■ Work to be completed
Restate exactly the lines that run from the start of the records below to the line containing "You are a GUI", counting both ends, and nothing else; pictures stay out.

■ Records for processing

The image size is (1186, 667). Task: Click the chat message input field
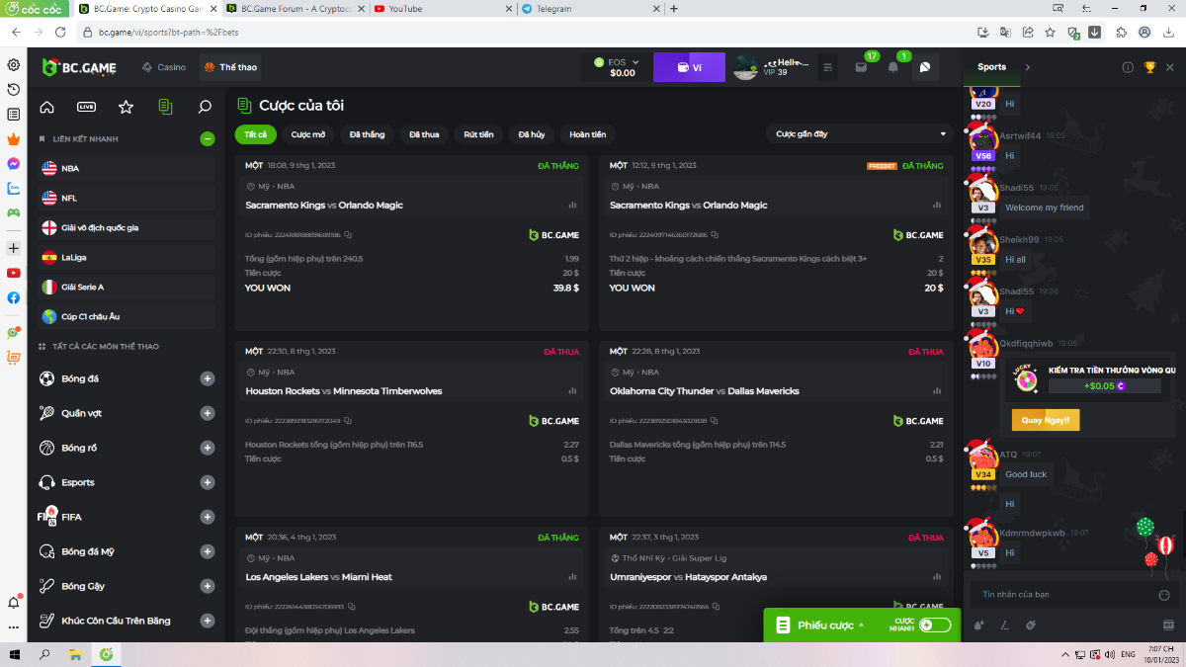tap(1058, 595)
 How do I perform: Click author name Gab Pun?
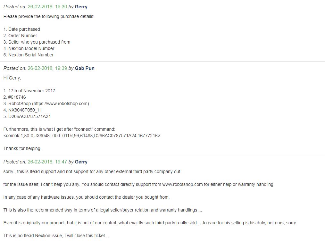coord(85,68)
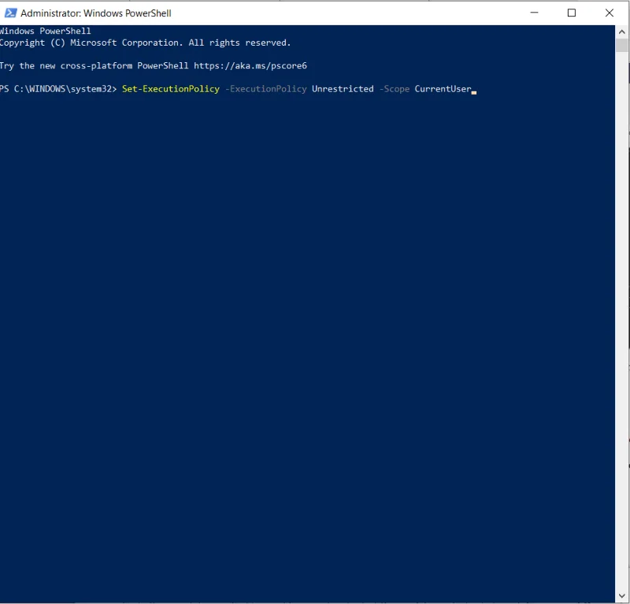Maximize the PowerShell window
Viewport: 630px width, 604px height.
[573, 13]
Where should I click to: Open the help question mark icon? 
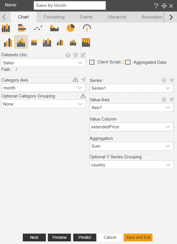156,6
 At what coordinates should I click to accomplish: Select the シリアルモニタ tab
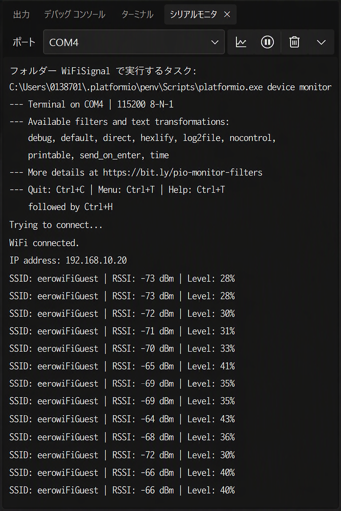coord(193,14)
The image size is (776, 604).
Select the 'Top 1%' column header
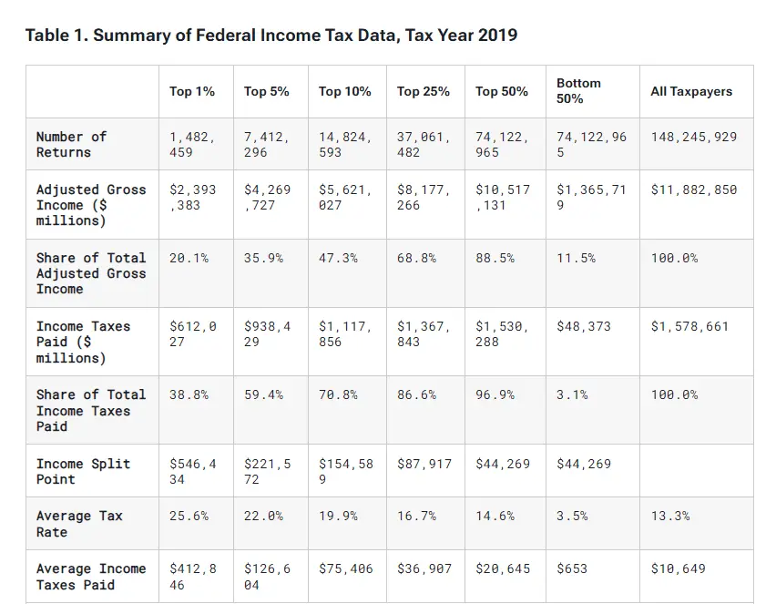coord(192,91)
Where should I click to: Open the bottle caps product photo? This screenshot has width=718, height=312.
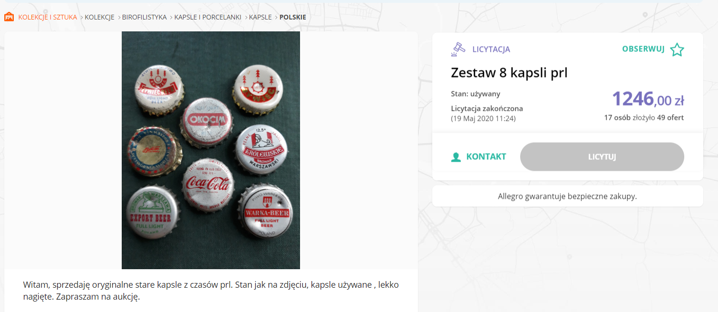coord(211,150)
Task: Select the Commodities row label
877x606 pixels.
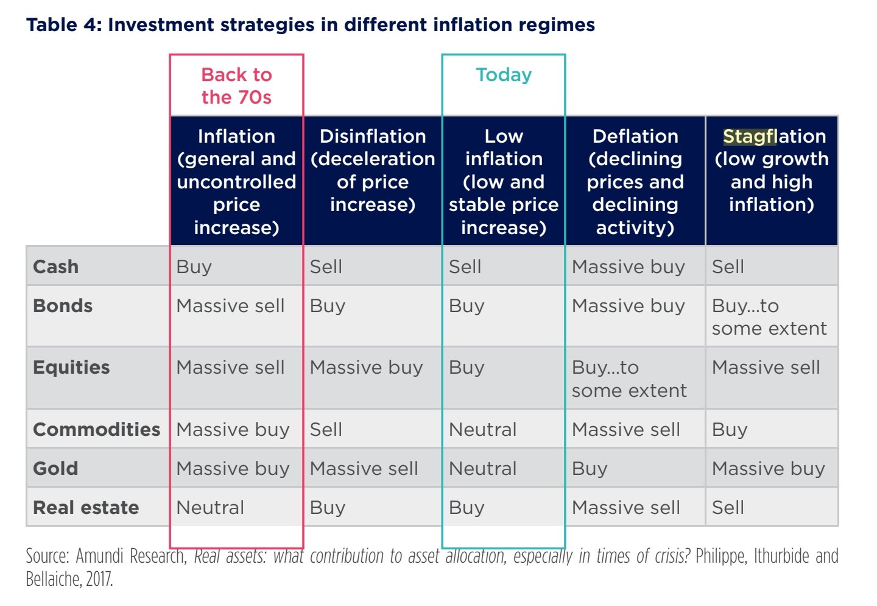Action: tap(96, 429)
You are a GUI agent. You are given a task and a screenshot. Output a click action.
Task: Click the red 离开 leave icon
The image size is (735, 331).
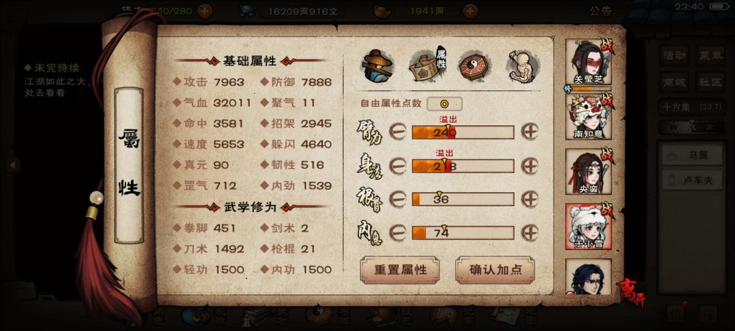pos(630,291)
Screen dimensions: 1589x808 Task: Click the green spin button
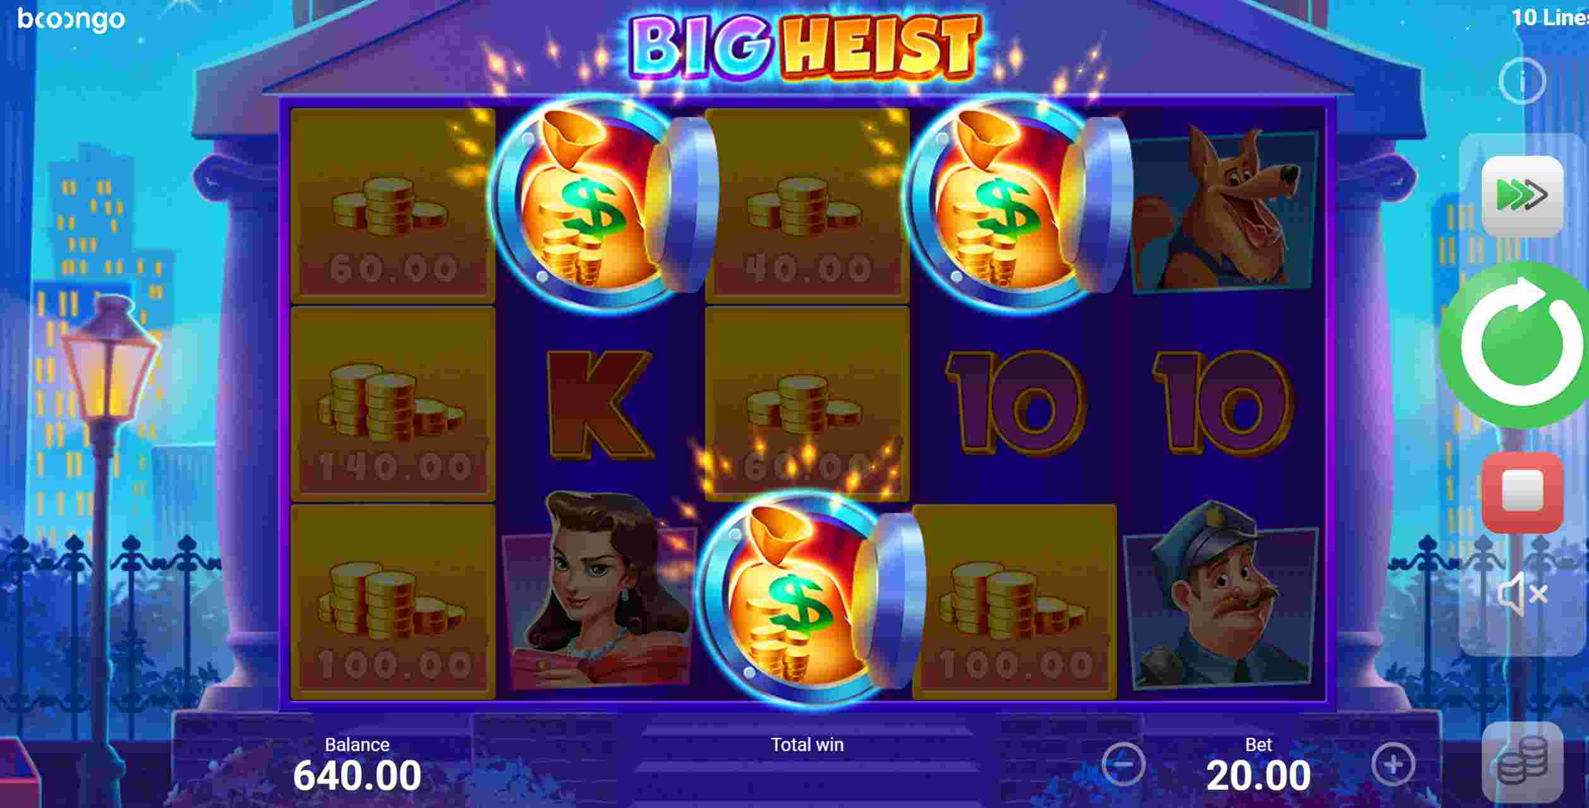click(1519, 345)
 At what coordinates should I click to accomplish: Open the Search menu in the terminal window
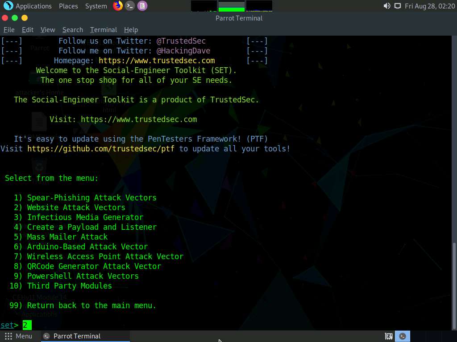[x=72, y=29]
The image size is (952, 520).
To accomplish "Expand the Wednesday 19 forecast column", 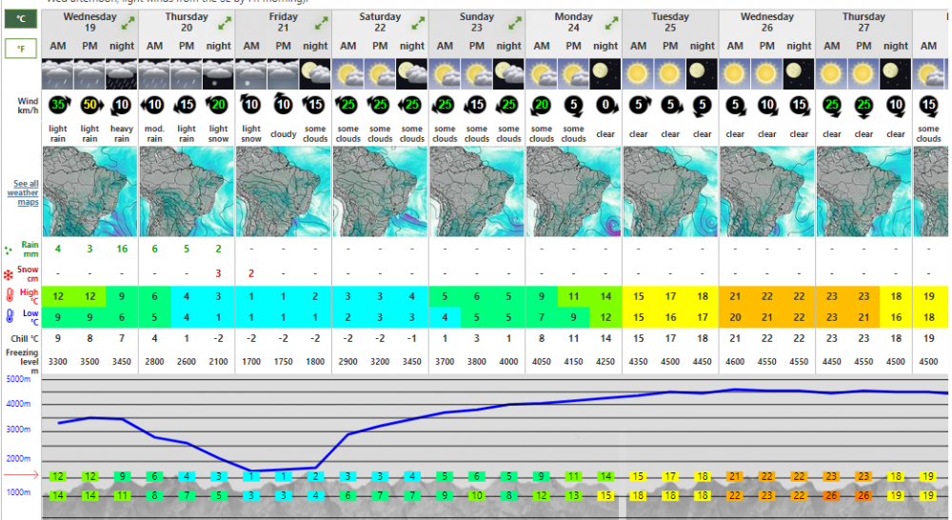I will click(127, 22).
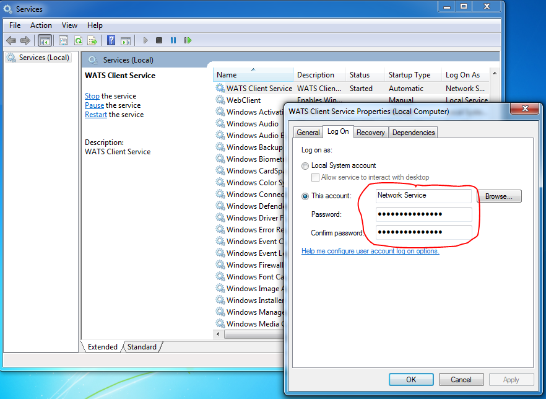Image resolution: width=546 pixels, height=399 pixels.
Task: Select the This account radio button
Action: [x=305, y=196]
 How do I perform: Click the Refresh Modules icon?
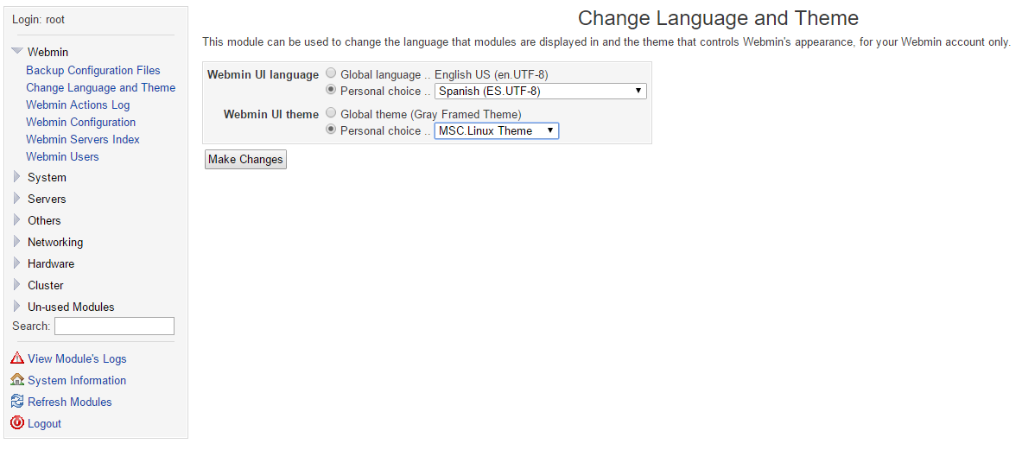pos(17,402)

■ Solution below
The image size is (1186, 667). Task: Click the chat message input field
tap(1058, 595)
 How do I perform: Click author name Gab Pun?
coord(85,68)
Maximize the PowerShell window
Viewport: 630px width, 604px height.
[573, 13]
Where should I click to: Open the help question mark icon? 
156,6
 At what coordinates should I click to accomplish: Select the シリアルモニタ tab
coord(193,14)
The image size is (776, 604).
Select the 'Top 1%' column header
coord(192,91)
Where should I click to: Open the bottle caps product photo? This screenshot has width=718, height=312.
coord(211,150)
Task: Select the Commodities row label
877x606 pixels.
Action: tap(96, 429)
You are a GUI agent. You are given a task and a screenshot. Output a click action.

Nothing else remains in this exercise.